#### Trecho para leitura:
%%
A direita tradicional se tornou extremista; as liberdades civis foram restringidas em nome da luta contra o terrorismo; nos últimos dez anos, cada vez mais manifestações foram proibidas e cada vez mais toda a dissidência foi criminalizada; as leis e os decretos islamofóbicos foram acompanhados de campanhas midiáticas dirigidas contra os muçulmanos; e se desenvolveu um movimento reacionário massivo contra a igualdade de direitos e os programas educacionais que promovem a igualdade de gênero.

Na França atual, os imigrantes são sistematicamente perseguidos e agredidos pela polícia (por ordem de governos sucessivos), quando não são sequestrados, espancados e abandonados à sua própria sorte por multidões violentas. Os observadores relatam um número cada vez maior de agressões físicas por parte de grupos de extrema direita contra membros de minorias étnicas e contra ativistas envolvidos em movimentos sociais.

Um conjunto cada vez maior de publicações em todas as plataformas – desde artigos online até vídeos, podcasts, livros etc. – promove um racismo conspirativo (a teoria da “grande substituição”) e exige o estabelecimento de um governo autoritário capaz de contra-atacar as minorias e à esquerda (“o partido dos estrangeiros”). Existe um assédio público constante aos muçulmanos e aos ativistas antirracistas, feministas e LGBTI+.

Tudo isso se completa com a intensificação da repressão policial nos bairros operários e a impunidade estrutural da violência policial. O fascismo está anunciando sua chegada não como uma hipótese abstrata, mas como uma possibilidade concreta. Mencionamos algumas de suas formas distintas, ainda embrionárias, e o simples fato de enumerá-las revela a natureza esclerosada da política francesa na era neoliberal.

“Nunca mais”

Os comentaristas costumam descartar de imediato este possível retorno do fascismo: como a República Francesa, autoproclamada pátria dos direitos humanos, poderia dar lugar à barbárie fascista? A França não era “alérgica” ao fascismo ao longo do século XX, como afirmaram durante muito tempo diversos historiadores franceses convencionais?

O Front National [Fronte Nacional – FN], que se tornou o Rassemblement National [Reagrupamento Nacional – RN] em 2018, não afirma ter abandonado o projeto político que defendia desde sua fundação em 1972? Este partido não atingiu um teto de vidro eleitoral, como tem se afirmado habitualmente durante as últimas três décadas? Na verdade, não estamos assistindo a um renascimento do capitalismo francês, liderado por um presidente jovem, que finalmente está realizando as “reformas” que supostamente a França necessita?

O fascismo na França atualmente está encarnado em organizações como o FN/RN (um partido que tem mais de cinquenta anos), Reconquête [Reconquista] (fundado em 2021 pelo comentarista islamofóbico Étic Zemmour) e outros movimentos e seitas (Action française [Ação francesa], Identitaires [Identitários], “nacionalistas revolucionários” etc.). Isto não significa que alguma dessas organizações seja um movimento fascista propriamente dito. No entanto, cada uma delas é um veículo – ou, mais precisamente, um produtor, organizador e amplificador coletivo – dos desejos, ideias, estratégias e práticas fascistas.
%%
#### Dados coletados:
%%
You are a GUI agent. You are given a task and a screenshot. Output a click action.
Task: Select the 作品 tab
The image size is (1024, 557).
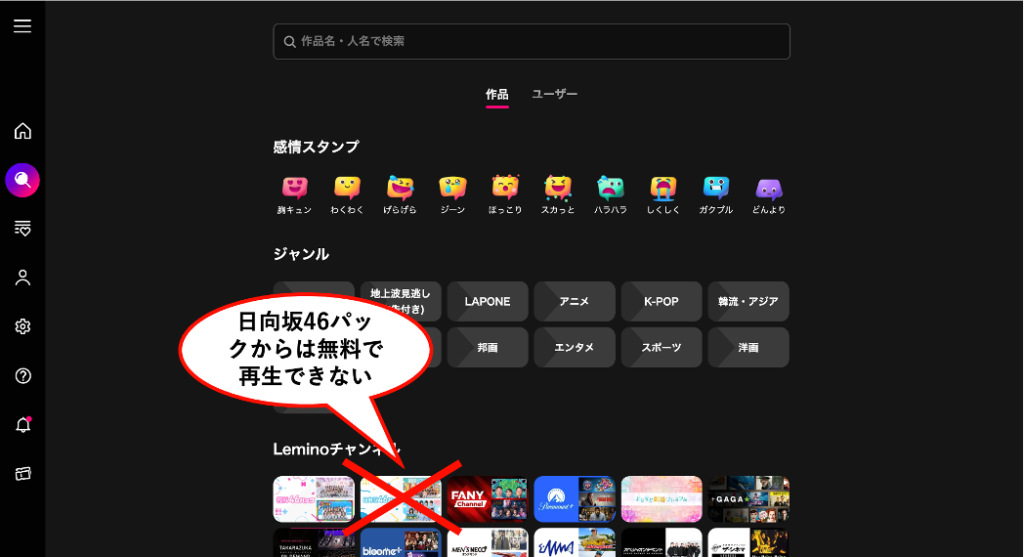click(x=497, y=94)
%%
#### Tarefa curta:
Transcreva sem alterações a parte do trecho sobre o fascismo na França que começa nas palavras "Na França atual, os" e termina depois de "feministas e LGBTI+.".

#### Solução escrita:
Na França atual, os imigrantes são sistematicamente perseguidos e agredidos pela polícia (por ordem de governos sucessivos), quando não são sequestrados, espancados e abandonados à sua própria sorte por multidões violentas. Os observadores relatam um número cada vez maior de agressões físicas por parte de grupos de extrema direita contra membros de minorias étnicas e contra ativistas envolvidos em movimentos sociais.

Um conjunto cada vez maior de publicações em todas as plataformas – desde artigos online até vídeos, podcasts, livros etc. – promove um racismo conspirativo (a teoria da “grande substituição”) e exige o estabelecimento de um governo autoritário capaz de contra-atacar as minorias e à esquerda (“o partido dos estrangeiros”). Existe um assédio público constante aos muçulmanos e aos ativistas antirracistas, feministas e LGBTI+.